D’autres ouvrages anciens, sans être des histoires à proprement parler, contiennent cependant des rensei­gnements précieux pour l’histoire de la civilisation, parce qu’ils permettent de jeter un coup d’œil sur les temps anciens. Il faut citer en premier lieu le Livre des Changements dans lequel les oracles rendus par les diagrammes font allusion à des événements de l’époque, par exemple, au châtiment infligé au Kouei-fang (pays des démons), à la célébration du mariage des princesses royales suivant la coutume patriarcale et aux événements qui ont accompagné la fin de la dynastie des Yin et le début de celle des Tcheou. Un chapitre intitulé le Grand Commentaire donne un tableau complet de l’évolution de la civilisation antique de Fou-hi à Yao et Choun, évolution que les diagrammes du Livre des Changements représentent comme une révélation.

Il convient de mentionner encore les ouvrages qui exposent les coutumes des Tcheou — quoiqu’on ignore les dates auxquelles ils ont été composés — ainsi que les nombreux écrits perdus qui sont cités par les écrivains contemporains de Ts’in Che‑houang‑ti et dont il ne reste que peu de chose.

A la fin de la dynastie des Tcheou parurent les deux premiers ouvrages qui méritent vraiment le nom d’histoires : les ouvrages de Tso‑ki’ou et le Che‑pen. Il semble que les premiers aient compris les Discours des États (Kouo‑yu) d’où l’on a tiré plus tard le Tso tchouan. Ce dernier a été pris dans la suite pour un commentaire du Tch’oun ts’iou de K’oung-tse qu’aurait rédigé un disciple du Maître. Ce qui différencie l’œuvre de Tso-k’iou des annales précédentes, c’est, tout d’abord, qu’au lieu d’être l’histoire d’une principauté particulière, il étudie toutes les principautés, comme l’exigeait alors l’extension toujours croissante de l’em-pire chinois. De plus, il ne limite pas son récit aux actes du souverain et de l’État, mais envisage aussi les conditions morales et sociales du peuple. Enfin, il présente l’histoire sous la forme d’un récit organique, au lieu d’employer le style de chronique de ses devanciers. A ce point de vue, son ouvrage a produit, environ 400 ans avant Jésus-Christ, une véritable révolution dans l’historiographie chinoise.

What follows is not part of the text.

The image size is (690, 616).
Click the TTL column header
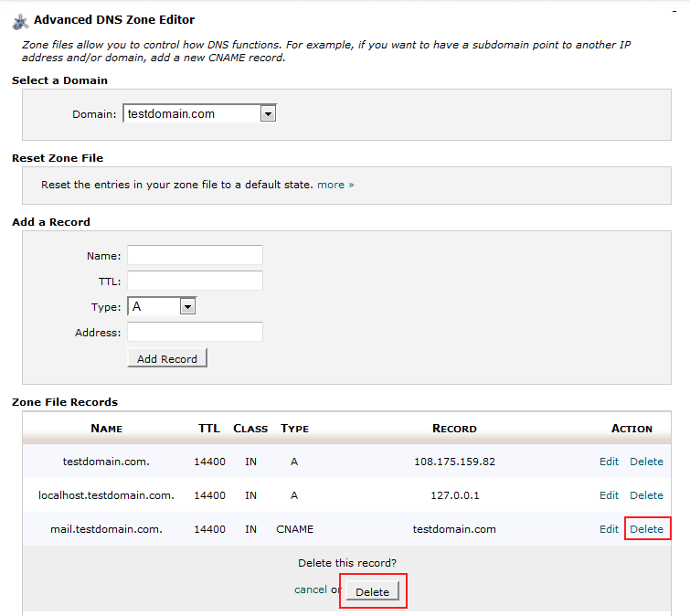click(x=209, y=429)
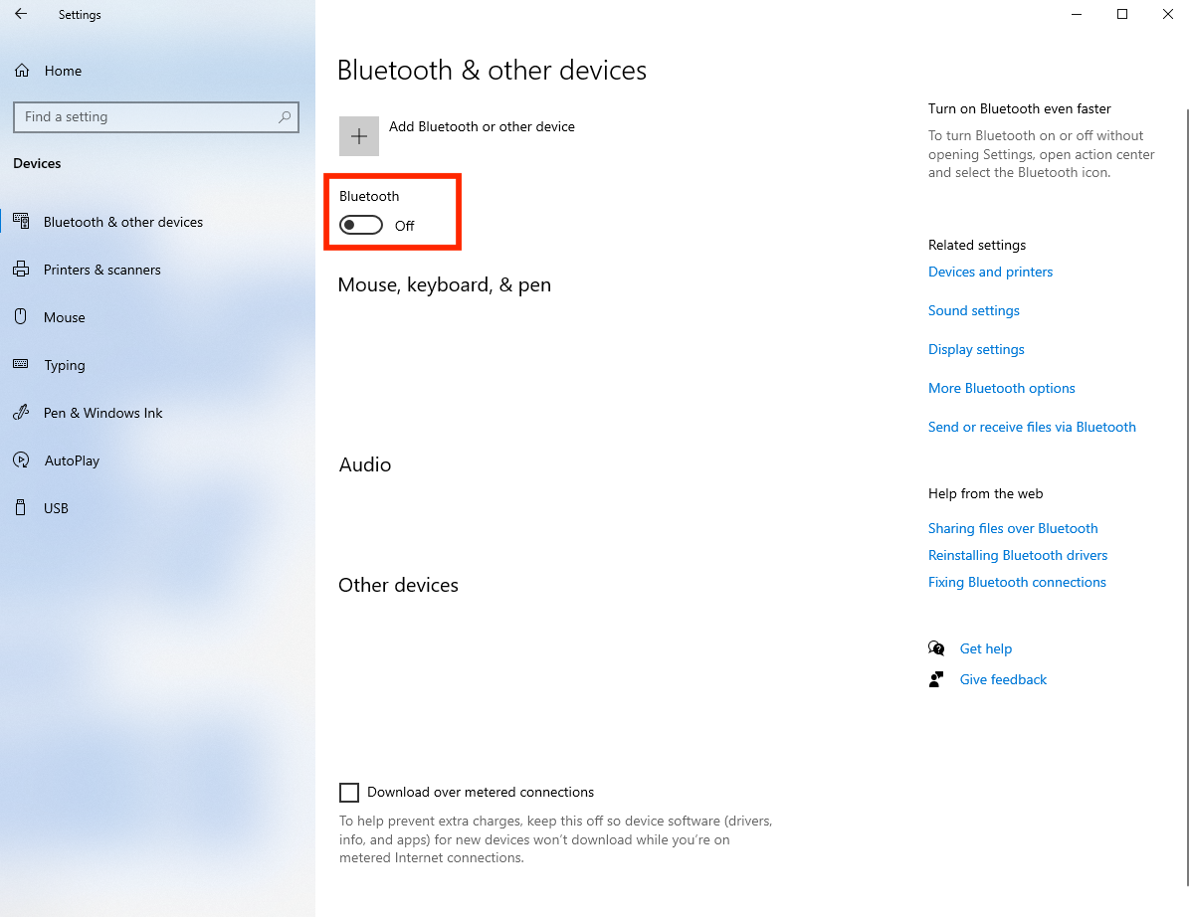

On est malheureusement moins bien renseigné sur le Che‑pen qui a probablement disparu pendant les troubles qui ont marqué la chute des Tcheou. On sait cependant que le célèbre historien Se‑ma‑ts’ien, dont il sera question plus loin, s’en est servi comme d’une source principale pour se documenter, et, grâce à cette circonstance, nous sommes à peu près renseignés sur son contenu. Il donnait la liste des grands rois et des chefs d’États féodaux, les biographies des hommes illustres, les tables chronologiques, l’histoire des clans, des familles et des villes et des renseignements sur les monuments remarquables et sur les antiquités. Cette classification donnait une vue exacte de l’histoire qui permettait de comparer les différentes époques et, en outre, l’ouvrage tenait compte de l’état social, ce qui n’avait jamais été fait auparavant.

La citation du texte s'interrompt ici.